Task brief
Where the line containing "Where should I" appears below, start there and repeat each line exactly to the end. Leave the pictures out.

Collected data
============
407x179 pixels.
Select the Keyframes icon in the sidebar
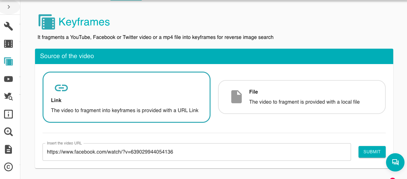pos(8,62)
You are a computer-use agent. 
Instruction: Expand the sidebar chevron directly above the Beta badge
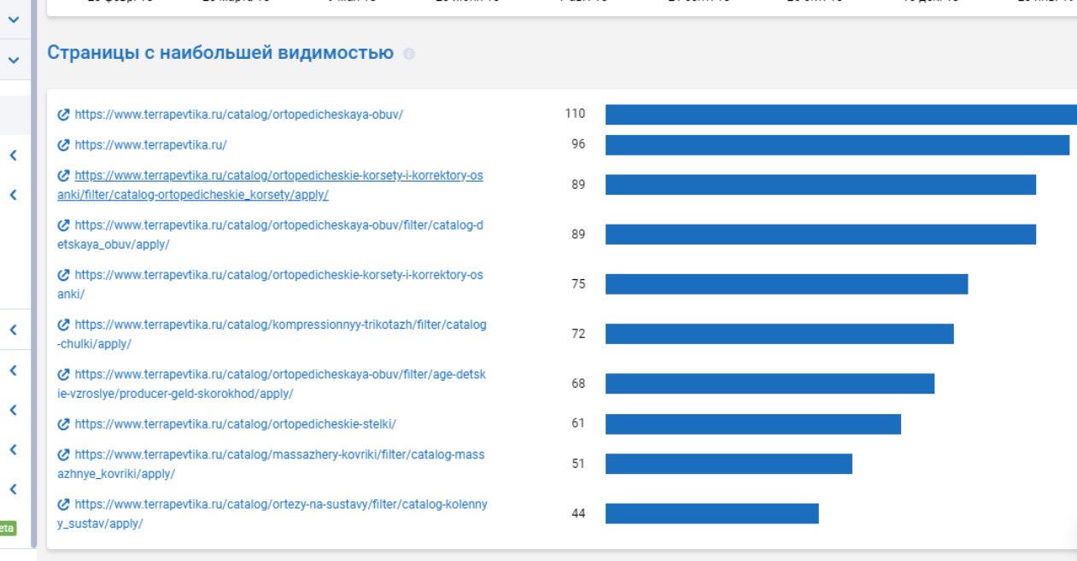pyautogui.click(x=14, y=489)
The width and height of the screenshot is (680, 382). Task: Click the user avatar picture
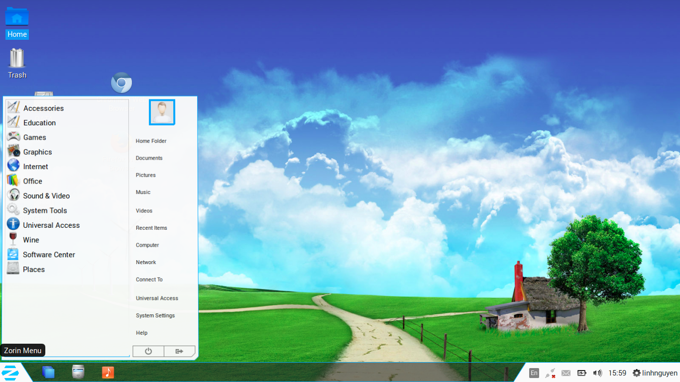pos(162,112)
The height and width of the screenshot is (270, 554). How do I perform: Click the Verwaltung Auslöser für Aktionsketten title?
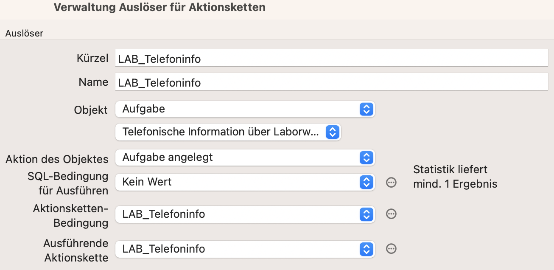point(159,7)
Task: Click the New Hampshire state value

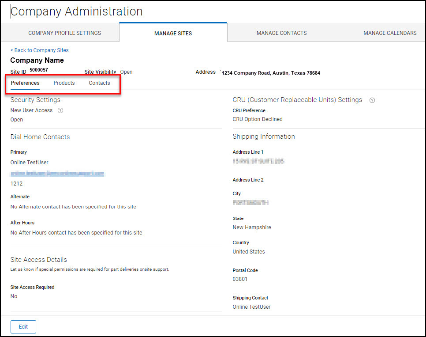Action: [252, 227]
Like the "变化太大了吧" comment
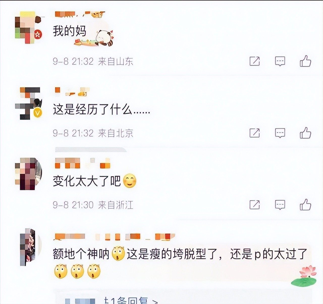This screenshot has height=304, width=323. 305,205
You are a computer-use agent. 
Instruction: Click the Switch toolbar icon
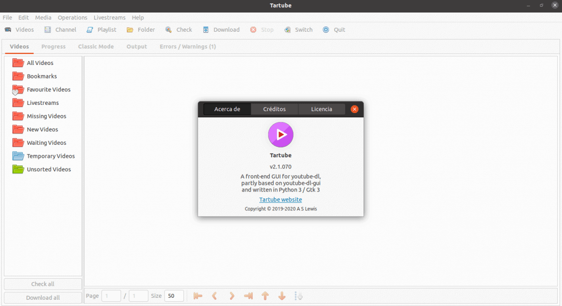287,30
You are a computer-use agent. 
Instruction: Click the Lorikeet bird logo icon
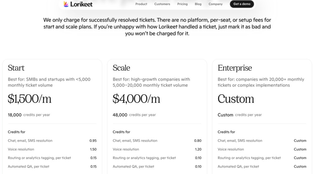[66, 4]
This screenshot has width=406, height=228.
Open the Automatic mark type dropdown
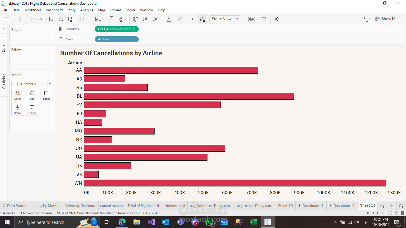click(x=32, y=84)
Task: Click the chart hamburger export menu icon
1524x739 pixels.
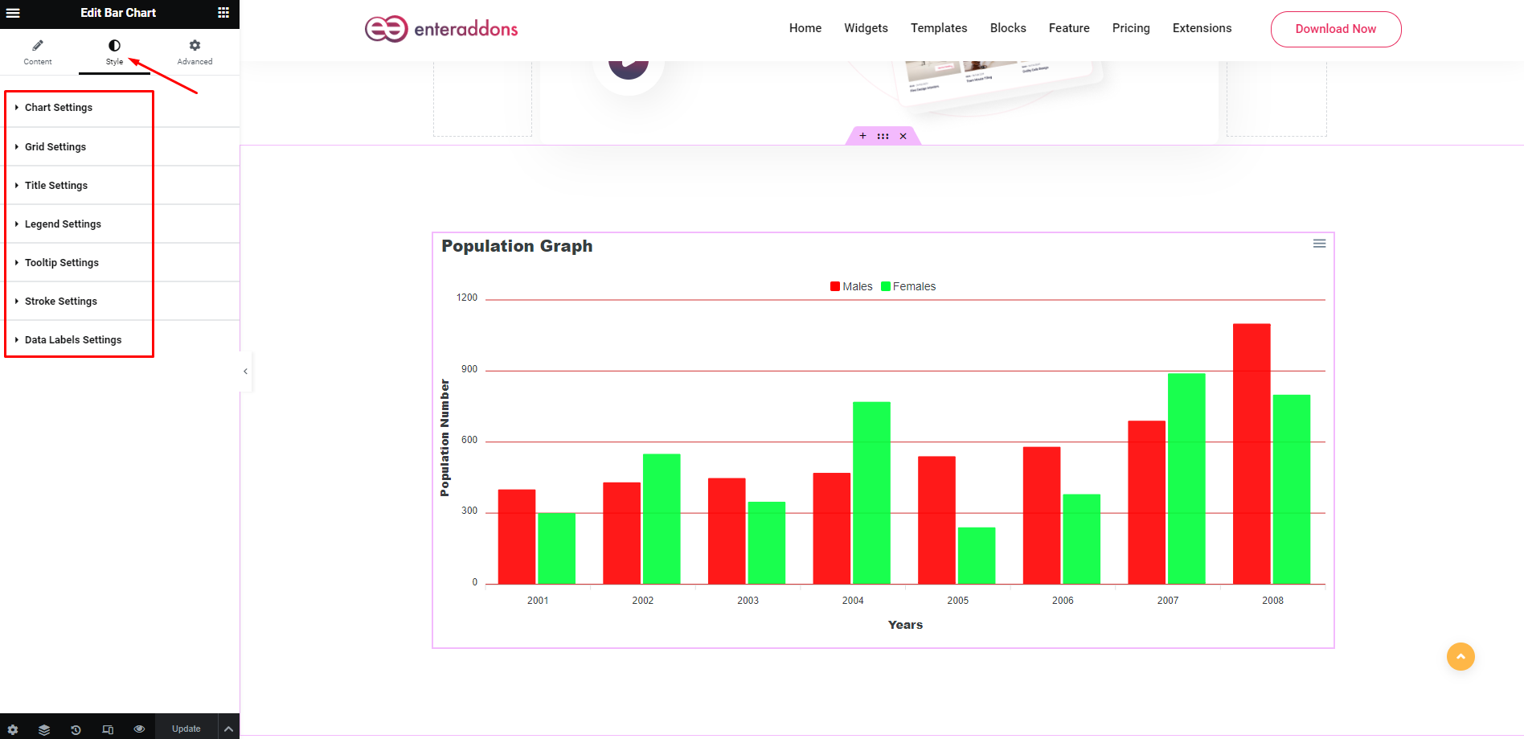Action: [x=1319, y=244]
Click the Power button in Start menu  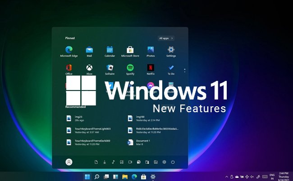pyautogui.click(x=172, y=162)
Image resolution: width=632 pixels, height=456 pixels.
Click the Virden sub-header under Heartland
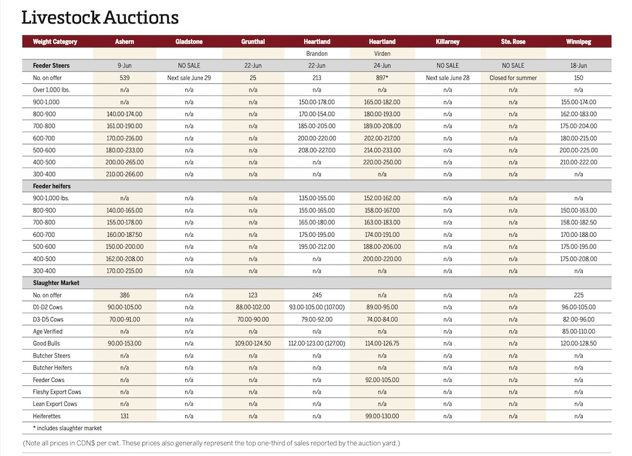[x=382, y=54]
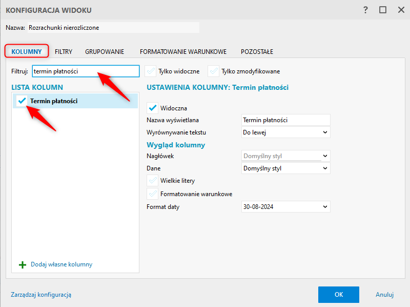This screenshot has height=307, width=410.
Task: Switch to the Filtry tab
Action: (64, 51)
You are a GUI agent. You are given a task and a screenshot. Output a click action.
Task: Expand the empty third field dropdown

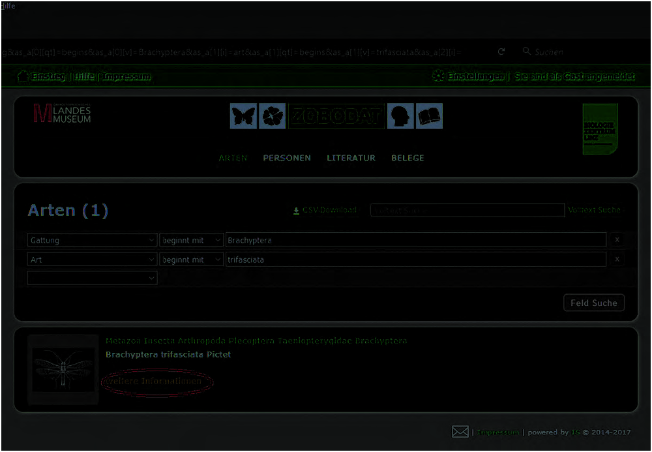click(92, 278)

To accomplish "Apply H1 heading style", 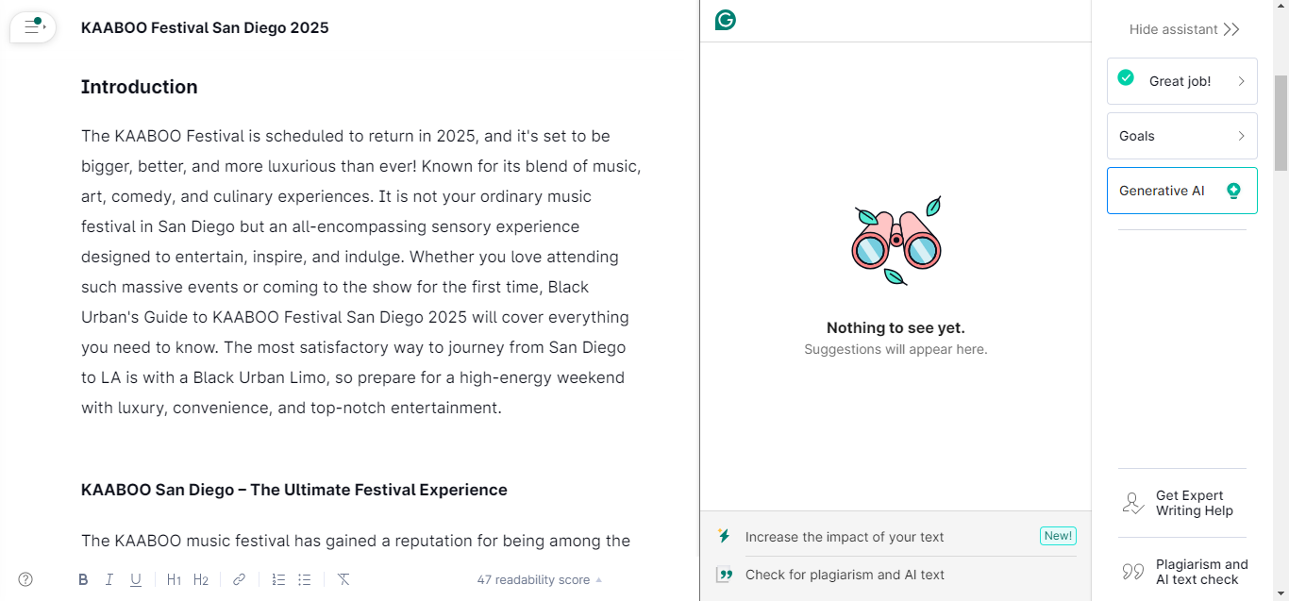I will pyautogui.click(x=174, y=579).
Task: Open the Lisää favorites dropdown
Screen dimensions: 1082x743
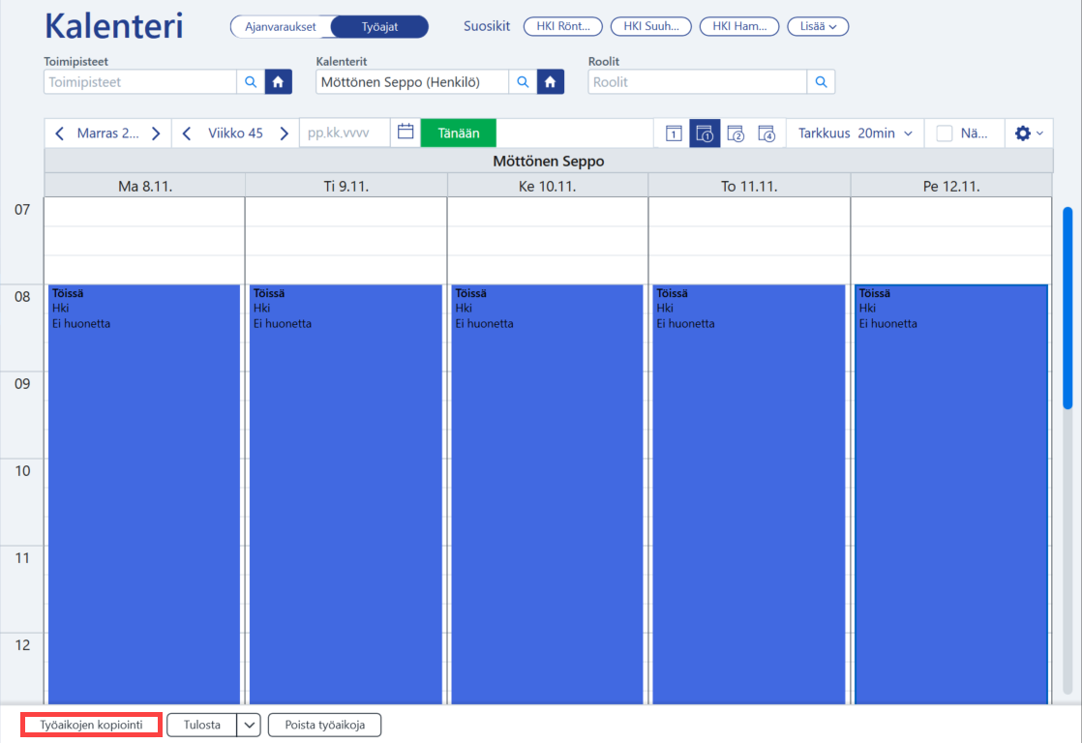Action: pos(818,26)
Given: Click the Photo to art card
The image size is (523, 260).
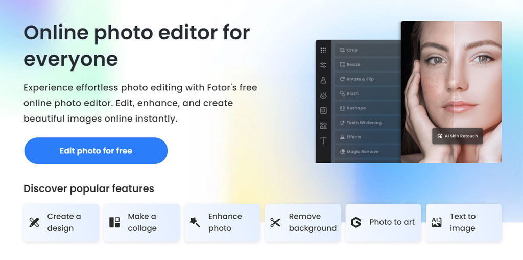Looking at the screenshot, I should 384,222.
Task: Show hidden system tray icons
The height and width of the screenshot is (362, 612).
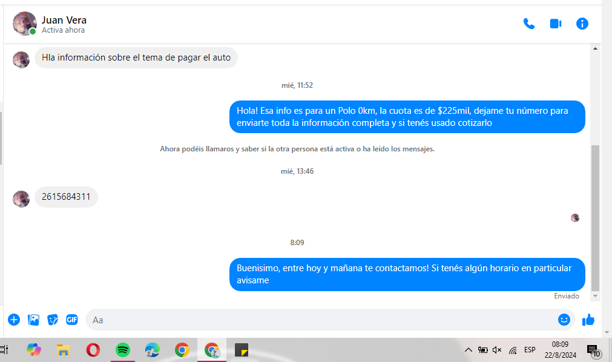Action: pyautogui.click(x=468, y=350)
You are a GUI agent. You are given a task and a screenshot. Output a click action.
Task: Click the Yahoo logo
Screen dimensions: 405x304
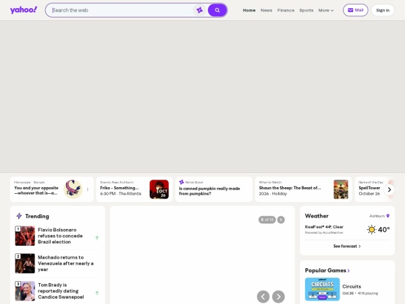coord(24,10)
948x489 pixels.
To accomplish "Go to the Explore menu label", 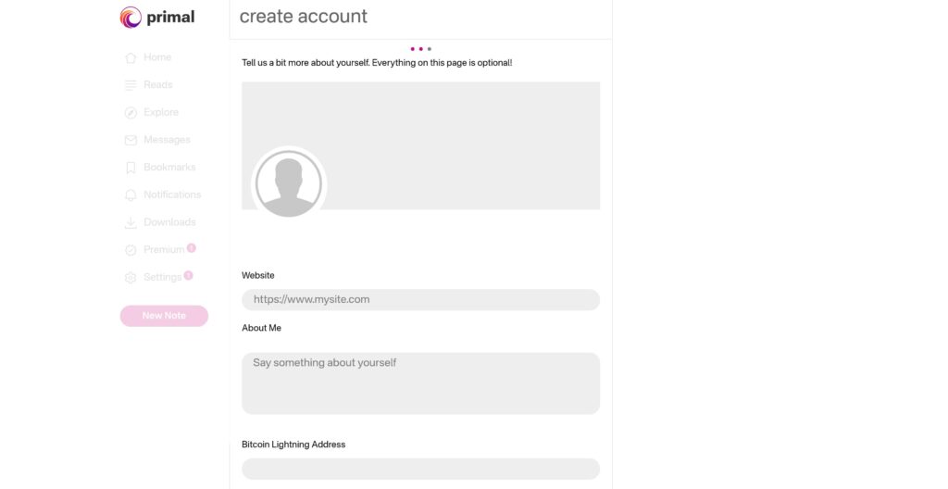I will pyautogui.click(x=161, y=112).
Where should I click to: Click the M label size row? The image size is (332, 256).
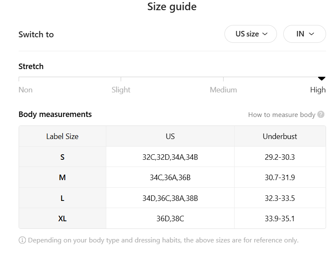click(62, 178)
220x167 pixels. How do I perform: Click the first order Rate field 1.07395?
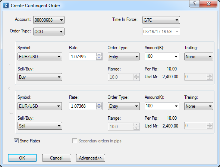pyautogui.click(x=83, y=57)
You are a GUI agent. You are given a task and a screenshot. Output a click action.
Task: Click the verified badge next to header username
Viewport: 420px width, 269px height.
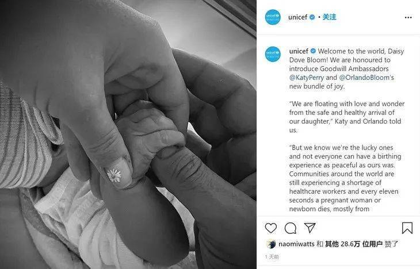coord(312,17)
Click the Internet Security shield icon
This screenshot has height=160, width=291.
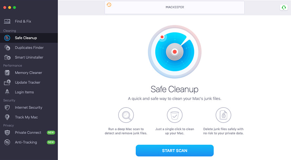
============
Task response
Where should I click to: Click the M label size row? The image size is (332, 256).
click(62, 178)
220x167 pixels. How do I perform: Click the first order Rate field 1.07395?
pyautogui.click(x=83, y=57)
You are a GUI agent. You are given a task and a screenshot. Output a click action.
Task: Click the verified badge next to header username
Viewport: 420px width, 269px height.
coord(312,17)
Click the Internet Security shield icon
This screenshot has height=160, width=291.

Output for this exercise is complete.